REDBUBBLE HAS BURST
THREE months after seeing the glass slightly half full, online arts marketplace Redbubble has cut back on full-year earnings expectations because of growing competition and shipping costs.
On Tuesday, Redbubble said first-half reported marketplace revenue would come in at $288m, down 18 per cent year-on-year and also off 18 per cent on a constant-currency basis. Full-year earnings before interest, taxes, depreciation and amortisation (EBITDA) margin as a per cent of marketplace revenue was now expected to be “negative low-single digits”.
EBITDA for the half year has dived 84 per cent to $8m, with the margin being 2.8 per cent. Shares in the company dived more than 22 per cent on the news and closed at $2.32 on Tuesday.
Growth transaction value (GTV) for Redbubble – used by 800,000 artists and creators to sell their artwork on everything from T-shirts to cushions – is expected to come in at $381m, down 14 per cent yearon-year.
Redbubble is expecting gross profit of $108m, down 25 per cent year-on-year.
The group’s October update had flagged a slightly higher revenue outlook because it was “continuing to retain the majority of the accelerated revenue growth” it saw in the previous financial year in the form of surging mask and homeware sales.
“Going back a year ago, we had some real Covid-19 winners,” chief executive Michael Ilczynski said.
”We saw that homewares grew way over 100 per cent year-on-year.
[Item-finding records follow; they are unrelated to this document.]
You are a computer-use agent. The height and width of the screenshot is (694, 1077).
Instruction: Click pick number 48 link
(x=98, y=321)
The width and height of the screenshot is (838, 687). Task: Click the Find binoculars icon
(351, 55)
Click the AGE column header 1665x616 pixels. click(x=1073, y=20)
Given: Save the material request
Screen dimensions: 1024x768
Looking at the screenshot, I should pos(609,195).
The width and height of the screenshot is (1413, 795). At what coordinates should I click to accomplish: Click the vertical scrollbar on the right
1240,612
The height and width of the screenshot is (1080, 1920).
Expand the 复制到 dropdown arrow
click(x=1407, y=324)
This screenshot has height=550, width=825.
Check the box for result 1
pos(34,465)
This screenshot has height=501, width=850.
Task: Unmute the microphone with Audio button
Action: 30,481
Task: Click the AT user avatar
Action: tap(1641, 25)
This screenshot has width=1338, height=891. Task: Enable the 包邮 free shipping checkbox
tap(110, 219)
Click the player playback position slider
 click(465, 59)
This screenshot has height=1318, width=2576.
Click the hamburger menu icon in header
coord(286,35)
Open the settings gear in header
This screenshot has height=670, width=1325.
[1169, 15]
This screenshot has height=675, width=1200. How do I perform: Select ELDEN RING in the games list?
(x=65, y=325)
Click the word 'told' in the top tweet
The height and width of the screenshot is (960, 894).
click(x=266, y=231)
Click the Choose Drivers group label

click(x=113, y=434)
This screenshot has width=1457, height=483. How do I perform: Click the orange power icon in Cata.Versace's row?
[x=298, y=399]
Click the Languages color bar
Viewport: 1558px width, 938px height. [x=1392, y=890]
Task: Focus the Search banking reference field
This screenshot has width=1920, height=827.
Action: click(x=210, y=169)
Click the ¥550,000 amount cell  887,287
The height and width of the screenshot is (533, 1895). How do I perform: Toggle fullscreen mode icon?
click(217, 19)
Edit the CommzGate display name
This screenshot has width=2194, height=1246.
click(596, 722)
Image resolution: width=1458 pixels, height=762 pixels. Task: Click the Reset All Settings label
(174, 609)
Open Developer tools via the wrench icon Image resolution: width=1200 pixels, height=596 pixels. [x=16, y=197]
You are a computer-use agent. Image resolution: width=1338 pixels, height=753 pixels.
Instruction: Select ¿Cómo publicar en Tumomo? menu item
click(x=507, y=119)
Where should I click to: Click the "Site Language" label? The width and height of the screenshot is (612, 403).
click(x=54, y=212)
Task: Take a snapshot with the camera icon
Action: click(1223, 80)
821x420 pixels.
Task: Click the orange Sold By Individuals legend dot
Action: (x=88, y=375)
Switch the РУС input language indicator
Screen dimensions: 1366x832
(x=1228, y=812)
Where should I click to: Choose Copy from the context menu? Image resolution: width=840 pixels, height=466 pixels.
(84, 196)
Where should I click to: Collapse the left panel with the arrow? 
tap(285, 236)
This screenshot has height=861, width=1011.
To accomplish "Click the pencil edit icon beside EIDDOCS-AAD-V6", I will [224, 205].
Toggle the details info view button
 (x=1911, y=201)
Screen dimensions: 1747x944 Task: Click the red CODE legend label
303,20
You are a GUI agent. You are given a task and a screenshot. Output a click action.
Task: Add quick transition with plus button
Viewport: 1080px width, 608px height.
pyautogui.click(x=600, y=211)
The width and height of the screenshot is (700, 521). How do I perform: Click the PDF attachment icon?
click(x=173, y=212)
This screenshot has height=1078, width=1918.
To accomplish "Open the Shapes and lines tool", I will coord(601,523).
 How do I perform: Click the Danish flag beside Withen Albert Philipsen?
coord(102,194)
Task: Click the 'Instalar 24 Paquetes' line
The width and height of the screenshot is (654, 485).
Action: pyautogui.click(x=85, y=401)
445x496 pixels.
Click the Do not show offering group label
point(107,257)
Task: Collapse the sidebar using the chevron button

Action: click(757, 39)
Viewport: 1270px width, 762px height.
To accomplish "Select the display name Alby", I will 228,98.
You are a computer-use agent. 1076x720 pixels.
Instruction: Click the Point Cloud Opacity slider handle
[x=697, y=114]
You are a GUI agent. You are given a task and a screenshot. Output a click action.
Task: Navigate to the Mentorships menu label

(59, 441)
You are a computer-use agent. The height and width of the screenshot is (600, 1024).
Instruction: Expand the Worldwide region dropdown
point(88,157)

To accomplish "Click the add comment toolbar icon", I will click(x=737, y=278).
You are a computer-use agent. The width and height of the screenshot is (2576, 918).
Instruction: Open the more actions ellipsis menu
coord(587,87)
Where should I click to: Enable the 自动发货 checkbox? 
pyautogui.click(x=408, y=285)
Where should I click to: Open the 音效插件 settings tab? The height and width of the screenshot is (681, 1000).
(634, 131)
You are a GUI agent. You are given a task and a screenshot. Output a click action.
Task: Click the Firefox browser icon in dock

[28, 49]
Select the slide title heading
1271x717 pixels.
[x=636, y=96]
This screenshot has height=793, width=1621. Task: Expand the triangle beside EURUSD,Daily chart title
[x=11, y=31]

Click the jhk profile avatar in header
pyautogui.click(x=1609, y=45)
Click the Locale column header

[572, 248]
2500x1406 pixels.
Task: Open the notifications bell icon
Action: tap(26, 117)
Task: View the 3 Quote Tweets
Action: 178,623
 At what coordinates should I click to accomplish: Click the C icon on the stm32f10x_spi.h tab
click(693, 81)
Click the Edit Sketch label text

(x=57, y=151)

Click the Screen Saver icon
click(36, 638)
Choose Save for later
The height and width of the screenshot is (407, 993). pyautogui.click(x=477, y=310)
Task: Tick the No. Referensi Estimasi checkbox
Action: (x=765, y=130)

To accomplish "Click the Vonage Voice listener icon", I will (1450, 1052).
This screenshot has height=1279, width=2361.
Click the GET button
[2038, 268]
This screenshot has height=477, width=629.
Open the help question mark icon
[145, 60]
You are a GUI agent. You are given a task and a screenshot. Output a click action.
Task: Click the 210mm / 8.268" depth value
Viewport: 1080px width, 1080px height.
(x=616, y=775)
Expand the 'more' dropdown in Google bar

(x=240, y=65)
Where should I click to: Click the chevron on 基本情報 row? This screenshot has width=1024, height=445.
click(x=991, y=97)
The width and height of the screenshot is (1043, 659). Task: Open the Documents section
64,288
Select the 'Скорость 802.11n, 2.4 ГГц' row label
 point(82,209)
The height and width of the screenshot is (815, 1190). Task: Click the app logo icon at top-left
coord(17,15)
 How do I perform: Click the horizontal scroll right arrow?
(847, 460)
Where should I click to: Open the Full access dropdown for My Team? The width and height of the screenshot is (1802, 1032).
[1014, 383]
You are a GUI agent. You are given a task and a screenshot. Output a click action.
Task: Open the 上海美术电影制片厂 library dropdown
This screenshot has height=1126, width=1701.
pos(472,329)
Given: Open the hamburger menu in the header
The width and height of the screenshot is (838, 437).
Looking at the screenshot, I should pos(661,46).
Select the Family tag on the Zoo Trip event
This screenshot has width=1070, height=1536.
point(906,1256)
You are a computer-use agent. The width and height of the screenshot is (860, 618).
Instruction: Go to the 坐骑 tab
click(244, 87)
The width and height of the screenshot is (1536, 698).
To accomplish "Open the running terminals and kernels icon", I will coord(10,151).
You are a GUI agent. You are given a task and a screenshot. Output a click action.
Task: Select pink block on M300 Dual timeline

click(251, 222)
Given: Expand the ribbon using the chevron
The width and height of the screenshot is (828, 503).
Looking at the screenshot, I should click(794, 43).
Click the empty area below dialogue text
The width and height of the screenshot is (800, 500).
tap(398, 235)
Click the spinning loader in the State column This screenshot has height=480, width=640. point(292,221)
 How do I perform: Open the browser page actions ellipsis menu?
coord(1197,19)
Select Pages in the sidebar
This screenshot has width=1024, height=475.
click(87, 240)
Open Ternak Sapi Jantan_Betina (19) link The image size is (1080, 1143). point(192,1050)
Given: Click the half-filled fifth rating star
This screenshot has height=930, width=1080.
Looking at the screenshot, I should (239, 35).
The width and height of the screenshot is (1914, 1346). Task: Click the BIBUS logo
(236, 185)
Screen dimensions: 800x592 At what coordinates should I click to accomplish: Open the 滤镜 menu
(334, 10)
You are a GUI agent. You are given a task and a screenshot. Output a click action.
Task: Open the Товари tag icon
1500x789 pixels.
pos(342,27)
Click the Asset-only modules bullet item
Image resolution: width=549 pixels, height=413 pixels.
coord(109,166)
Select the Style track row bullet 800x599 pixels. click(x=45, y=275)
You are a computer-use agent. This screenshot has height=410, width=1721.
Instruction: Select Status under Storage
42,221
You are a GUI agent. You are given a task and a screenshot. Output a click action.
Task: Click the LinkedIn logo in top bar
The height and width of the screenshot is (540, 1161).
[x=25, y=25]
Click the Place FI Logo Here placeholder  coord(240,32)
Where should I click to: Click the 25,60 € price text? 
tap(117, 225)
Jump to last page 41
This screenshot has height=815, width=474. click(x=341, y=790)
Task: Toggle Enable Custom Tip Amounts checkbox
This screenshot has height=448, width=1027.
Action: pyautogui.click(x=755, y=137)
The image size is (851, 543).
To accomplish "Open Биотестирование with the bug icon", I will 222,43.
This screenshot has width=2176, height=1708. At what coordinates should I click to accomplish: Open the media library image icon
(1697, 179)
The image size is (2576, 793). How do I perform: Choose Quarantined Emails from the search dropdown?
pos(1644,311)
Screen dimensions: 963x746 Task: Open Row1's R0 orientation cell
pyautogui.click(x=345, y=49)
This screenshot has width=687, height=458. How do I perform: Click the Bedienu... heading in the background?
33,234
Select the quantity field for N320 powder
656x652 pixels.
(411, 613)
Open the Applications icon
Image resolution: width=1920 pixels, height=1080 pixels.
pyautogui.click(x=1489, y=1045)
But those areas that really took off, like homewares, wall art and masks, have come right back.”
Excluding masks, and on a paid basis, underlying marketplace revenue will be $283m, down 5 per cent compared to the previous year. Mr Ilczynski said the “medium-term aspiration” was to boost GTV to more than $1.5bn, artist revenue to $250m and to produce marketplace revenue of $1.25bn a year.
“So we’ve got a lot of work to do in a lot of areas, but I think that continues to be the positive for us,” he said. “We can see all of the opportunities – our job is to go after them.”